*Dataset entries*
———
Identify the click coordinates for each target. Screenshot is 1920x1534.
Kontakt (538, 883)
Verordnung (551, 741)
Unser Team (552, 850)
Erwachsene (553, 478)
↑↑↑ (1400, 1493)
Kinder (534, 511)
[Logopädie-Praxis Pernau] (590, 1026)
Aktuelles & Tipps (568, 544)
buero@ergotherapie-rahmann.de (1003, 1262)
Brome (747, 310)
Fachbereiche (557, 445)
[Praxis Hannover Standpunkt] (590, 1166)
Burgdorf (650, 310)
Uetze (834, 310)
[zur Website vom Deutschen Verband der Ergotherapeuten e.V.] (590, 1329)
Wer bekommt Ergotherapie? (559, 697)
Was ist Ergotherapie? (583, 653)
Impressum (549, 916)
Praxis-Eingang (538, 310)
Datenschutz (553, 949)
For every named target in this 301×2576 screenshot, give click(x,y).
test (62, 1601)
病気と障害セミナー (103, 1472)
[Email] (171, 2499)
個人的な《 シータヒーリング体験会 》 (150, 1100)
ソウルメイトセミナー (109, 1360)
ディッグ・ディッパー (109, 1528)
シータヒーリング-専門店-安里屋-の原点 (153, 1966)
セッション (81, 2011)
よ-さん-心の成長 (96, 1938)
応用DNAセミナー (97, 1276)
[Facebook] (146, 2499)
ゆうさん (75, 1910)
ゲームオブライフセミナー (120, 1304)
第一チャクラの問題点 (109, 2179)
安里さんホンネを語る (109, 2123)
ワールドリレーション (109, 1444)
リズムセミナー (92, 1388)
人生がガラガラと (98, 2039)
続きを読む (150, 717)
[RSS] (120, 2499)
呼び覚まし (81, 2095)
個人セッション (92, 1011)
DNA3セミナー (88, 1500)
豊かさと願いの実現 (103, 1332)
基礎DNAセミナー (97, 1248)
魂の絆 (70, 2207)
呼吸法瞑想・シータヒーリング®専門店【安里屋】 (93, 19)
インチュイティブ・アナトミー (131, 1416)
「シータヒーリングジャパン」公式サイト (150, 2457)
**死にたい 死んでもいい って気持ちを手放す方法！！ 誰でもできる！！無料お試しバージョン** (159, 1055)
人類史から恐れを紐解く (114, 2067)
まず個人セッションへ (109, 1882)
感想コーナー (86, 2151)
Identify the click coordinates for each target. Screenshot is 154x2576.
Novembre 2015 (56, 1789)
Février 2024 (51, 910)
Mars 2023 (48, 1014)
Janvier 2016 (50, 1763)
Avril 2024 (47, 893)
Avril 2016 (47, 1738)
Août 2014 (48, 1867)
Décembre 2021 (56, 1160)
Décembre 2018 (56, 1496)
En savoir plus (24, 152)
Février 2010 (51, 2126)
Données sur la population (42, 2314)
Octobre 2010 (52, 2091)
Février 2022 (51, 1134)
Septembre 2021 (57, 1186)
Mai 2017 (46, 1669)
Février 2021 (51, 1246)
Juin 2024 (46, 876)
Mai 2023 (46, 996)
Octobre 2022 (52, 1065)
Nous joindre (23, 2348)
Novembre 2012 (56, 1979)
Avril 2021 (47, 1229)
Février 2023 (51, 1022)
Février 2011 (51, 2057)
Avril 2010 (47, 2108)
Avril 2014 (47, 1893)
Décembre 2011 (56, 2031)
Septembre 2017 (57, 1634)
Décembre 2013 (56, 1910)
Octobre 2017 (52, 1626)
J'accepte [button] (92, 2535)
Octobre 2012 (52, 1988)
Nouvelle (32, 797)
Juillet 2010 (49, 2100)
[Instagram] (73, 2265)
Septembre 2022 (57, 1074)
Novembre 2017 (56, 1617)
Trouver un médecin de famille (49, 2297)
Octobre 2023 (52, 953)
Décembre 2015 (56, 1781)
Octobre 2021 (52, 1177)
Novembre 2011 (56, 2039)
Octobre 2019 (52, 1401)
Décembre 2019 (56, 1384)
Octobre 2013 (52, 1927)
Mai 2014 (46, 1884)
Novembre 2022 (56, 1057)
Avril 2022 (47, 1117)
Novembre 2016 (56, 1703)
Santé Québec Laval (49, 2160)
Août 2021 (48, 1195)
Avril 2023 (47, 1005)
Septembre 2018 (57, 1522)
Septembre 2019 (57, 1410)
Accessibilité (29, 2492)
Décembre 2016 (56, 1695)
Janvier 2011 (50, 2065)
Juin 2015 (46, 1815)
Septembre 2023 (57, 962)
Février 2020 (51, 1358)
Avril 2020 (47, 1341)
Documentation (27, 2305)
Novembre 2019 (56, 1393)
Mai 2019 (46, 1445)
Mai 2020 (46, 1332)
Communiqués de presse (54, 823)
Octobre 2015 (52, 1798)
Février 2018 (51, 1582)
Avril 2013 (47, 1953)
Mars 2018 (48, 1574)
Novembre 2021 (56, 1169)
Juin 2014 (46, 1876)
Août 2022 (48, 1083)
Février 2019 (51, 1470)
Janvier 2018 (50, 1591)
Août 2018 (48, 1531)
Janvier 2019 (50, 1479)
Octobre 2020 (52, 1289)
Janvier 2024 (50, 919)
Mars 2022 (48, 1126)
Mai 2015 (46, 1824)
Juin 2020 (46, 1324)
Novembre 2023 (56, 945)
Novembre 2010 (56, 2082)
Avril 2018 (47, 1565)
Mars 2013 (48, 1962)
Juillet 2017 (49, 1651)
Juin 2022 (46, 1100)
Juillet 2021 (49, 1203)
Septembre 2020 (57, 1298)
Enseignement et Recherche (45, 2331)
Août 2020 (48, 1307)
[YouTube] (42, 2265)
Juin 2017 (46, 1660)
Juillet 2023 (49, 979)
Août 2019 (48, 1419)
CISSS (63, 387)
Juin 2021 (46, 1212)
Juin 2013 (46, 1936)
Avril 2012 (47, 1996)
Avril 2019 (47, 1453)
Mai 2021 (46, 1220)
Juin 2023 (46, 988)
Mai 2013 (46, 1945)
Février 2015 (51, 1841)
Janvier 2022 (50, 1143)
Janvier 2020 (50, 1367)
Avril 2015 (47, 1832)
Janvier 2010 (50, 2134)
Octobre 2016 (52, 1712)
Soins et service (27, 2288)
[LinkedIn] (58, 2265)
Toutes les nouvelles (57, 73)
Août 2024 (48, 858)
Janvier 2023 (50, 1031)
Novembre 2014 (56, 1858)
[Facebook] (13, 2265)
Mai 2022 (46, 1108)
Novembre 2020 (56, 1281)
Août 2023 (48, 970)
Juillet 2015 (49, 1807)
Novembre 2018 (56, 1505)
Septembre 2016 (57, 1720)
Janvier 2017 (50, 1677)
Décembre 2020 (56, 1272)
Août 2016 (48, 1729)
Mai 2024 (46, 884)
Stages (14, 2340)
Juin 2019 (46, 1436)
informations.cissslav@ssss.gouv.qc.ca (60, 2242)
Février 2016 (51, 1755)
———
*Required action*
The required answer is the complete data, repeated exactly.

*Written answer*
Identify the click coordinates for each target. Screenshot is 1920x1534.
Kontakt (538, 883)
Verordnung (551, 741)
Unser Team (552, 850)
Erwachsene (553, 478)
↑↑↑ (1400, 1493)
Kinder (534, 511)
[Logopädie-Praxis Pernau] (590, 1026)
Aktuelles & Tipps (568, 544)
buero@ergotherapie-rahmann.de (1003, 1262)
Brome (747, 310)
Fachbereiche (557, 445)
[Praxis Hannover Standpunkt] (590, 1166)
Burgdorf (650, 310)
Uetze (834, 310)
[zur Website vom Deutschen Verband der Ergotherapeuten e.V.] (590, 1329)
Wer bekommt Ergotherapie? (559, 697)
Was ist Ergotherapie? (583, 653)
Impressum (549, 916)
Praxis-Eingang (538, 310)
Datenschutz (553, 949)
For every named target in this 301×2576 screenshot, give click(x,y).
test (62, 1601)
病気と障害セミナー (103, 1472)
[Email] (171, 2499)
個人的な《 シータヒーリング体験会 》 (150, 1100)
ソウルメイトセミナー (109, 1360)
ディッグ・ディッパー (109, 1528)
シータヒーリング-専門店-安里屋-の原点 (153, 1966)
セッション (81, 2011)
よ-さん-心の成長 (96, 1938)
応用DNAセミナー (97, 1276)
[Facebook] (146, 2499)
ゆうさん (75, 1910)
ゲームオブライフセミナー (120, 1304)
第一チャクラの問題点 (109, 2179)
安里さんホンネを語る (109, 2123)
ワールドリレーション (109, 1444)
リズムセミナー (92, 1388)
人生がガラガラと (98, 2039)
続きを読む (150, 717)
[RSS] (120, 2499)
呼び覚まし (81, 2095)
個人セッション (92, 1011)
DNA3セミナー (88, 1500)
豊かさと願いの実現 (103, 1332)
基礎DNAセミナー (97, 1248)
魂の絆 (70, 2207)
呼吸法瞑想・シータヒーリング®専門店【安里屋】 (93, 19)
インチュイティブ・アナトミー (131, 1416)
「シータヒーリングジャパン」公式サイト (150, 2457)
**死にたい 死んでもいい って気持ちを手放す方法！！ 誰でもできる！！無料お試しバージョン** (159, 1055)
人類史から恐れを紐解く (114, 2067)
まず個人セッションへ (109, 1882)
感想コーナー (86, 2151)
Identify the click coordinates for each target. Screenshot is 154x2576.
Novembre 2015 (56, 1789)
Février 2024 (51, 910)
Mars 2023 (48, 1014)
Janvier 2016 (50, 1763)
Avril 2024 (47, 893)
Avril 2016 (47, 1738)
Août 2014 (48, 1867)
Décembre 2021 (56, 1160)
Décembre 2018 (56, 1496)
En savoir plus (24, 152)
Février 2010 (51, 2126)
Données sur la population (42, 2314)
Octobre 2010 (52, 2091)
Février 2022 (51, 1134)
Septembre 2021 (57, 1186)
Mai 2017 (46, 1669)
Février 2021 (51, 1246)
Juin 2024 (46, 876)
Mai 2023 (46, 996)
Octobre 2022 (52, 1065)
Nous joindre (23, 2348)
Novembre 2012 (56, 1979)
Avril 2021 (47, 1229)
Février 2023 (51, 1022)
Février 2011 (51, 2057)
Avril 2010 (47, 2108)
Avril 2014 (47, 1893)
Décembre 2011 (56, 2031)
Septembre 2017 (57, 1634)
Décembre 2013 (56, 1910)
Octobre 2017 (52, 1626)
J'accepte [button] (92, 2535)
Octobre 2012 (52, 1988)
Nouvelle (32, 797)
Juillet 2010 (49, 2100)
[Instagram] (73, 2265)
Septembre 2022 (57, 1074)
Novembre 2017 (56, 1617)
Trouver un médecin de famille (49, 2297)
Octobre 2023 (52, 953)
Décembre 2015 (56, 1781)
Octobre 2021 (52, 1177)
Novembre 2011 (56, 2039)
Octobre 2019 (52, 1401)
Décembre 2019 (56, 1384)
Octobre 2013 (52, 1927)
Mai 2014 (46, 1884)
Novembre 2022 (56, 1057)
Avril 2022 (47, 1117)
Novembre 2016 (56, 1703)
Santé Québec Laval (49, 2160)
Août 2021 (48, 1195)
Avril 2023 (47, 1005)
Septembre 2018 (57, 1522)
Septembre 2019 (57, 1410)
Accessibilité (29, 2492)
Décembre 2016 (56, 1695)
Janvier 2011 (50, 2065)
Juin 2015 (46, 1815)
Septembre 2023 (57, 962)
Février 2020 (51, 1358)
Avril 2020 (47, 1341)
Documentation (27, 2305)
Novembre 2019 (56, 1393)
Mai 2019 (46, 1445)
Mai 2020 (46, 1332)
Communiqués de presse (54, 823)
Octobre 2015 (52, 1798)
Février 2018 (51, 1582)
Avril 2013 (47, 1953)
Mars 2018 (48, 1574)
Novembre 2021 (56, 1169)
Juin 2014 (46, 1876)
Août 2022 (48, 1083)
Février 2019 (51, 1470)
Janvier 2018 (50, 1591)
Août 2018 (48, 1531)
Janvier 2019 (50, 1479)
Octobre 2020 (52, 1289)
Janvier 2024 (50, 919)
Mars 2022 (48, 1126)
Mai 2015 (46, 1824)
Juin 2020 (46, 1324)
Novembre 2023 (56, 945)
Novembre 2010 (56, 2082)
Avril 2018 (47, 1565)
Mars 2013 (48, 1962)
Juillet 2017 (49, 1651)
Juin 2022 (46, 1100)
Juillet 2021 (49, 1203)
Septembre 2020 (57, 1298)
Enseignement et Recherche (45, 2331)
Août 2020 (48, 1307)
[YouTube] (42, 2265)
Juin 2017 (46, 1660)
Juillet 2023 (49, 979)
Août 2019 (48, 1419)
CISSS (63, 387)
Juin 2021 (46, 1212)
Juin 2013 (46, 1936)
Avril 2012 (47, 1996)
Avril 2019 (47, 1453)
Mai 2021 (46, 1220)
Juin 2023 (46, 988)
Mai 2013 (46, 1945)
Février 2015 (51, 1841)
Janvier 2022 (50, 1143)
Janvier 2020 (50, 1367)
Avril 2015 (47, 1832)
Janvier 2010 (50, 2134)
Octobre 2016 (52, 1712)
Soins et service (27, 2288)
[LinkedIn] (58, 2265)
Toutes les nouvelles (57, 73)
Août 2024 (48, 858)
Janvier 2023 (50, 1031)
Novembre 2014 (56, 1858)
[Facebook] (13, 2265)
Mai 2022 (46, 1108)
Novembre 2020 (56, 1281)
Août 2023 (48, 970)
Juillet 2015 (49, 1807)
Novembre 2018 (56, 1505)
Septembre 2016 (57, 1720)
Janvier 2017 (50, 1677)
Décembre 2020 (56, 1272)
Août 2016 (48, 1729)
Mai 2024 (46, 884)
Stages (14, 2340)
Juin 2019 (46, 1436)
informations.cissslav@ssss.gouv.qc.ca (60, 2242)
Février 2016 (51, 1755)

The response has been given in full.